Dara’s most famous work, Majma-ul-Bahrain (The Mingling of the Two Oceans) was also devoted to finding the common links between Sufism and Hindu monotheism. When it was published, the book sealed his doom and Aurangzeb used the conviction of religious groups and the ambition of political ones to overcome Dara, making out a strong case that he was unfit to rule. In June 1659, for his work in translating Sanskrit texts, Aurangzeb had Dara declared a heretic who deserved to die. Dara had already been defeated in battle and was Aurangzeb’s prisoner. In the end when his killers came for him, Dara was cooking a meal for himself and his young son. The deposed prince fought like a king, using a kitchen knife against the swords of his assassins. Just as the translators of the Bible into German and English met with fatal opposition, so too did the first translator of the Upanishads. He was buried without ceremony, his headless body dumped in a hastily dug grave.

A hundred and forty years after Dara Shikoh was murdered, his translation of the Upanishads, which had lain forgotten and unread, were translated into a mix of Latin, Greek and Persian by the French traveller Anquetill Duperon (1801) and was the very text that caught the attention of Schopenhauer who wrote those unforgettable words nine years later, “In the whole world there is no study so beneficial and so elevating as that of the Upanishads. It has been the solace of my life. It will be the solace of my death”. This sudden discovery of a vast body of literature in a sophisticated and advanced language that had remained unknown for so many centuries sent a tremor through the libraries of Europe and scholars there began to view India with new eyes.

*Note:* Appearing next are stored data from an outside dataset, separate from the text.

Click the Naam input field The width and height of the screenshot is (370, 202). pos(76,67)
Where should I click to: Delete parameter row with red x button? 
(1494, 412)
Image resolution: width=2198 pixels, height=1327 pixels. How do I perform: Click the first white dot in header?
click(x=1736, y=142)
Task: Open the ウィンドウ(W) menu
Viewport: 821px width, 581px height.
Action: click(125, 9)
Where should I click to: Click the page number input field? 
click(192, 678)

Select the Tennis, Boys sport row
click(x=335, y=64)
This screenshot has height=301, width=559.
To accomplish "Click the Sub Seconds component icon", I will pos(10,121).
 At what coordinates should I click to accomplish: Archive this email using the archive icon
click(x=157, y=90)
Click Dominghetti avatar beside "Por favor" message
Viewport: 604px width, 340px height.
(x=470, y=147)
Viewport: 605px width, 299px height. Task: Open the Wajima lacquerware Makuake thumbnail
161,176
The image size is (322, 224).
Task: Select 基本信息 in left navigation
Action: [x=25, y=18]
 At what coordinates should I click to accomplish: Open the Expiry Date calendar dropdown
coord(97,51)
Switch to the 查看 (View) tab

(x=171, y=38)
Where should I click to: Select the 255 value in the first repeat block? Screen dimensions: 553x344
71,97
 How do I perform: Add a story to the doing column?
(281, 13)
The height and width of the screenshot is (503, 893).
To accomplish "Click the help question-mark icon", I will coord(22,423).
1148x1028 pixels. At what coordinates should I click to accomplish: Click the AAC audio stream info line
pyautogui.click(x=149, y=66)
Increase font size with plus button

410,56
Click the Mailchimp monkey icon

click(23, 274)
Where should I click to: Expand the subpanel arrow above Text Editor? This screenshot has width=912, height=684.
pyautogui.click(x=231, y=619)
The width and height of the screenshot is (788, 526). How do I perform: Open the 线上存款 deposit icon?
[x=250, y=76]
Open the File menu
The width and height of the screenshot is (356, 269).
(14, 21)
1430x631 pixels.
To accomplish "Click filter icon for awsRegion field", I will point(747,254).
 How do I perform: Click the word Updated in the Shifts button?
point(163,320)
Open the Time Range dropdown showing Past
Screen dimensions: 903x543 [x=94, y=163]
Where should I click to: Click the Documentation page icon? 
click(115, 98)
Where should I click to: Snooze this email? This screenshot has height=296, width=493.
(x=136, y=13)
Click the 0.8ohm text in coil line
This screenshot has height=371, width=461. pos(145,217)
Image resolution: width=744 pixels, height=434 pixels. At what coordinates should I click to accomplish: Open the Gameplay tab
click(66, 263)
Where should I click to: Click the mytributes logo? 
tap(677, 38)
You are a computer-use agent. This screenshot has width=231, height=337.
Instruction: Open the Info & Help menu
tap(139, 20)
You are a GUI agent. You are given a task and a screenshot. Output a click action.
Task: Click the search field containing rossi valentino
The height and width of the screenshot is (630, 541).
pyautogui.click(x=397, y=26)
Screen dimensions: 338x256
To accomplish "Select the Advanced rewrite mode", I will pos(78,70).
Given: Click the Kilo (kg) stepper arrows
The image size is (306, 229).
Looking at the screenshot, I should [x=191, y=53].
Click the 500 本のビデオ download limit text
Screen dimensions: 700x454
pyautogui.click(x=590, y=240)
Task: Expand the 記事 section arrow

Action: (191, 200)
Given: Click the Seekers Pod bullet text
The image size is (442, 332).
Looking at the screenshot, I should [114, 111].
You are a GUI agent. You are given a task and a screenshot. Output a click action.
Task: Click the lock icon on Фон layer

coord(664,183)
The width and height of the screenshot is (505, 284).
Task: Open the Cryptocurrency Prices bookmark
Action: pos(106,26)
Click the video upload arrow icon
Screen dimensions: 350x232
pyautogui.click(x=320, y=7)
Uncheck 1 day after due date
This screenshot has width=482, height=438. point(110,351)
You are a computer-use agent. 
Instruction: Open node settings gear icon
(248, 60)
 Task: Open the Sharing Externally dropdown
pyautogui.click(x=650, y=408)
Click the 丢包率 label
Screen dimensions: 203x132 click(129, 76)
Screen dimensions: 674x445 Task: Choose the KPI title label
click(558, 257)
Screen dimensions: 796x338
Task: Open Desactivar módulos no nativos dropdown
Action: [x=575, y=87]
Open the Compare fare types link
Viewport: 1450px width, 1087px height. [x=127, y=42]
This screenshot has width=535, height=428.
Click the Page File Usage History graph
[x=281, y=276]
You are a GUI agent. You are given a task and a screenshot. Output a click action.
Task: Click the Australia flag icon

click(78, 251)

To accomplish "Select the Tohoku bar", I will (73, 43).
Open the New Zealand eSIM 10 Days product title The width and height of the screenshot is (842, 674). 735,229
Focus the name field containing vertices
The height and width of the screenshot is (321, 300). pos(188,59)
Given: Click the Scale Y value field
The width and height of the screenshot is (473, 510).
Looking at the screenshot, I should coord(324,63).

In being the first to make the link between two entirely different — even hostile — traditions, it was the ideals and work of this Mughal prince that launched Indian thought in the Western world. The motives behind his linguistic border-breaches led to Dara’s ruin; but eventually, the translation of his translation formed the road to cultural ties between civilisations. The distinguished historian Sathyanath Iyer wrote, “He is to be reckoned among the great Seekers of Truth who can appeal to the modern mind.”